Für manche Autofahrer ist es nur ein Bauchgefühl, nun lässt es sich mit Zahlen belegen: In Wien ist die Zahl der Verkehrsstrafen wegen zu schnellen Fahrens massiv angestiegen: Waren es 2010 noch rund 317.000 Anzeigen und Organmandate wegen Geschwindigkeitsübertretungen, belief sich die Zahl Ende 2011 auf 529.300 Strafen. Das bedeutet einen Anstieg von 67 Prozent - und einen neuen absoluten Rekordwert.

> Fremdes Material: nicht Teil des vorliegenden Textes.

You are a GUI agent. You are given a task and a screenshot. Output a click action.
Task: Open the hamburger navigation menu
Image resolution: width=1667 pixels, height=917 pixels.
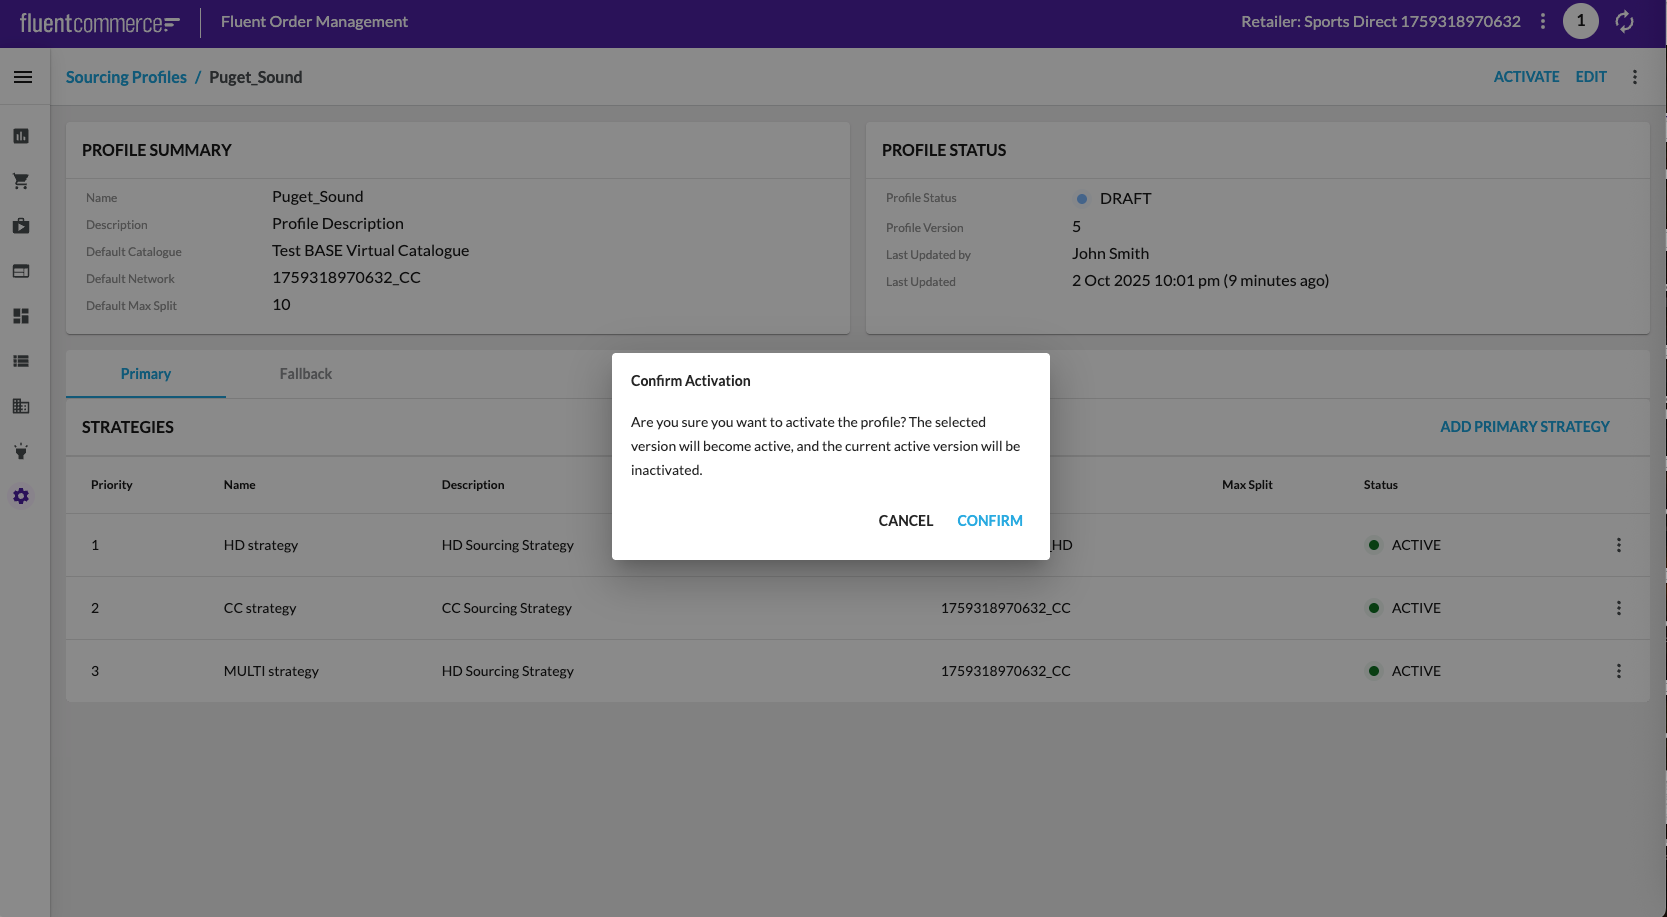22,77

Peter Goldgruber, Leiter der Sicherheits- und Verkehrspolizeilichen Abteilung der Bundespolizeidirektion Wien macht dafür die häufigeren Geschwindigkeitskontrollen der Wiener Verkehrspolizei verantwortlich - und nicht die gesteigerte Bereitschaft der Autofahrer, zu schnell zu fahren: „Wir haben zirka um ein Drittel häufiger mit Laserpistolen kontrolliert als noch im Jahr davor", sagt Goldgruber. Auch drei zusätzliche fix installierte Radargeräte sowie die neue Section Control im zehnten Bezirk auf der A23 hätten ihren Teil zum Ergebnis beigetragen.

Vermehrte Laserkontrollen

Tatsächlich sind besonders die Strafen durch Lasermessungen mit einem Plus von 137 Prozent bei den Anzeigen und 86 Prozent bei den Organmandaten hinaufgeschnellt. Goldgruber erklärt das so: „Wir strafen viel früher und zeigen weitaus weniger Toleranz." Abgesehen von den fünf Stundenkilometern Überschreitungsspielraum, die die Eichung der Geräte zulasse, seien die Beamten mittlerweile angehalten, schon bei nur zwei oder drei Stundenkilometern Überschreitung die Fahrer zu strafen.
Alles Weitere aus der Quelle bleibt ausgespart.